Le 16 avril 1917 l’armée française croit en ses chances sur le front de l’Aisne. Elle décide, sûre de son fait, de prendre les devants afin de créer une brèche dans les lignes allemandes, désorganiser les troupes et forcer la victoire. Plusieurs éléments d’analyse plaident en faveur d’une intervention, mais les troupes allemandes avaient anticipé cette offensive et s’étaient repliées de plusieurs dizaines de kilomètres pour économiser leurs troupes et amener les unités du général Nivelle sur un terrain plus favorable, celui du Chemin des Dames.
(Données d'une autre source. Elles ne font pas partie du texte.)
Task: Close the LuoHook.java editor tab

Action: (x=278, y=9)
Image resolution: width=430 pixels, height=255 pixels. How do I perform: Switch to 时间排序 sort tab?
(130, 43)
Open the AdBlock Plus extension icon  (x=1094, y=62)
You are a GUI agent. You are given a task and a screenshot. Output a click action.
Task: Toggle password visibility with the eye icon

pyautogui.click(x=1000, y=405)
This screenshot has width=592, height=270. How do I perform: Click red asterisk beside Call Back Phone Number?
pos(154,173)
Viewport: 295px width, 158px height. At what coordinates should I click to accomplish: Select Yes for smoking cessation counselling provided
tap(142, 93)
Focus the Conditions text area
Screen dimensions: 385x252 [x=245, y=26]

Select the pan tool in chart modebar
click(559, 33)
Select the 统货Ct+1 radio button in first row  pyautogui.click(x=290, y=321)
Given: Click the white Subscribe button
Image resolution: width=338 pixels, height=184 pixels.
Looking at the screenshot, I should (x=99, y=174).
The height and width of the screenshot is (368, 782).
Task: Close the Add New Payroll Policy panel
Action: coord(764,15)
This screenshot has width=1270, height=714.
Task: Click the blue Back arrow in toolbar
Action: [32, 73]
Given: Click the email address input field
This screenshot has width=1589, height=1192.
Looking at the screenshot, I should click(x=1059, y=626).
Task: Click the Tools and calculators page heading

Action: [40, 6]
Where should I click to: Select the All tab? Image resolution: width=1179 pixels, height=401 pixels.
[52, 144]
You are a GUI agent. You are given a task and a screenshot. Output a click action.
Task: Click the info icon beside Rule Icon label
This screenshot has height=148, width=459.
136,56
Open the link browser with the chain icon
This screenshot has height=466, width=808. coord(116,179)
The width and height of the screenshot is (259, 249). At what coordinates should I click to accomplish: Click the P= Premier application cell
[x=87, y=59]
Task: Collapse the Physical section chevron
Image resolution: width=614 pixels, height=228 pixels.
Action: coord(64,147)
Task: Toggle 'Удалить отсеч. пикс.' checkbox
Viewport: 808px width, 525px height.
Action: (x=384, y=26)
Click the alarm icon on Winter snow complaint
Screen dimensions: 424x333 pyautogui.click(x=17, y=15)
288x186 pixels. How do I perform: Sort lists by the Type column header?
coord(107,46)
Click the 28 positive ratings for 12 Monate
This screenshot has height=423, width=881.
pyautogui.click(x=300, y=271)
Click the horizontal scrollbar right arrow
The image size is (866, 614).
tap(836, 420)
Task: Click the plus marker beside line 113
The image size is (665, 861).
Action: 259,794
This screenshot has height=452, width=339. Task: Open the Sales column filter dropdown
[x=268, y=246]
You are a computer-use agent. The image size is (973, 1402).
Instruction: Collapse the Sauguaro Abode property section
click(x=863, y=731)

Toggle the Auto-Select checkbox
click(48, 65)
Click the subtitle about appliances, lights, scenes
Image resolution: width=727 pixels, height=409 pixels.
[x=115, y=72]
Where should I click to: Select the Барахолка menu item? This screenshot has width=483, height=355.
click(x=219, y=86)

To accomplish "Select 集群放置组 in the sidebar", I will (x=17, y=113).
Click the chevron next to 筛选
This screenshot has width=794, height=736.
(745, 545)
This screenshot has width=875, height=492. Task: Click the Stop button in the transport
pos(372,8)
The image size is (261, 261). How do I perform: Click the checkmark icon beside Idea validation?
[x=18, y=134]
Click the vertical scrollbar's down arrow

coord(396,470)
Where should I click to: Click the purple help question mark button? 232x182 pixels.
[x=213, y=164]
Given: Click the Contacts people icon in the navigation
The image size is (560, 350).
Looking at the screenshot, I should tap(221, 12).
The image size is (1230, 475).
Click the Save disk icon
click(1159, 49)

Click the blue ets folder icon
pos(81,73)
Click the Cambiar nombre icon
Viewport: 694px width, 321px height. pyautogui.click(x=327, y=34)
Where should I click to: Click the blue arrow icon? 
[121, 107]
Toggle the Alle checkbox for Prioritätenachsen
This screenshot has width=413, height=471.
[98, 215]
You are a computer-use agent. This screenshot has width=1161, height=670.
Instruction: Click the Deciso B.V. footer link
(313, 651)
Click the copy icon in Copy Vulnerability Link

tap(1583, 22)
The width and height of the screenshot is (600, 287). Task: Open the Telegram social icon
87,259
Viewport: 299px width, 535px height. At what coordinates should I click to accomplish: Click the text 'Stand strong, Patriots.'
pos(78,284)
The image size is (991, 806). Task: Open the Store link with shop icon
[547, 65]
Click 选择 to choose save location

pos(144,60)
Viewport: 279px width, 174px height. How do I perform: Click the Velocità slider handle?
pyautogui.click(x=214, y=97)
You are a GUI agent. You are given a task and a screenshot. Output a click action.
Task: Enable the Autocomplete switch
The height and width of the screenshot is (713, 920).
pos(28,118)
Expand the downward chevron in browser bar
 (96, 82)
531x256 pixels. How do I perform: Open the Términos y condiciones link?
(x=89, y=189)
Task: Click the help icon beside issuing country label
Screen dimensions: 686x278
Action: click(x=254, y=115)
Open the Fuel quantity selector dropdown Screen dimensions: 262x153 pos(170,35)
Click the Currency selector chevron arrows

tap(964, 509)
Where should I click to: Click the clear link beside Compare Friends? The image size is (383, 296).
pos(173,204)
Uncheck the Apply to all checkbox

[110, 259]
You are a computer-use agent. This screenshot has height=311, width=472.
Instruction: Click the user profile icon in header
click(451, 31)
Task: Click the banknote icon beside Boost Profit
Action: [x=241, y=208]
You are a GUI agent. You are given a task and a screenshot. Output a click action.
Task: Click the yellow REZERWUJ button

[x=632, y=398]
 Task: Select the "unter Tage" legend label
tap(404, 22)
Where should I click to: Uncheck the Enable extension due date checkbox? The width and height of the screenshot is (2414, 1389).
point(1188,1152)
Sur ce plateau tenu par les Allemands depuis 1914 avait été creusées des souterrain permettant le positionnement de plusieurs « nids » de mitrailleuses capables de faire de véritables cartons sur les troupes alliées devant avancer sur un terrain en pente. Le bilan de la première journée de combat est un cuisant échec sur ce secteur. Les chars sont détruits ou enlisés, les pertes humaines sont, elles, considérables (les chiffres évoqués sont de l’ordre de plus de 130 000 tués ou blessés sur la première semaine). Cette situation aboutira à un sentiment de révolte parmi une partie des troupes. Certains soldats créèrent ainsi une « mutinerie » et s’approprièrent le fameux chant de Craonne :

Adieu la vie, adieu l’amour,
Adieu toutes les femmes
C’est bien fini, c’est pour toujours
De cette guerre infâme
C’est à Craonne sur le plateau
Qu’on doit laisser sa peau
Car nous sommes tous condamnés
Nous sommes les sacrifiés

(…)

Ceux qu’ont l’pognon, ceux-là r’viendront
Car c’est pour eux qu’on crève
Mais c’est fini, car les trouffions
Vont tous se mettre en grève
Ce s’ra votre tour, messieurs les gros
De monter sur le plateau
Car si vous voulez faire la guerre
Payez-la de votre peau

 

Tardi évoque dans Putain de Guerre ! cet épisode de la guerre sur une double page qui s’achève par l’exécution du soldat François Paulet.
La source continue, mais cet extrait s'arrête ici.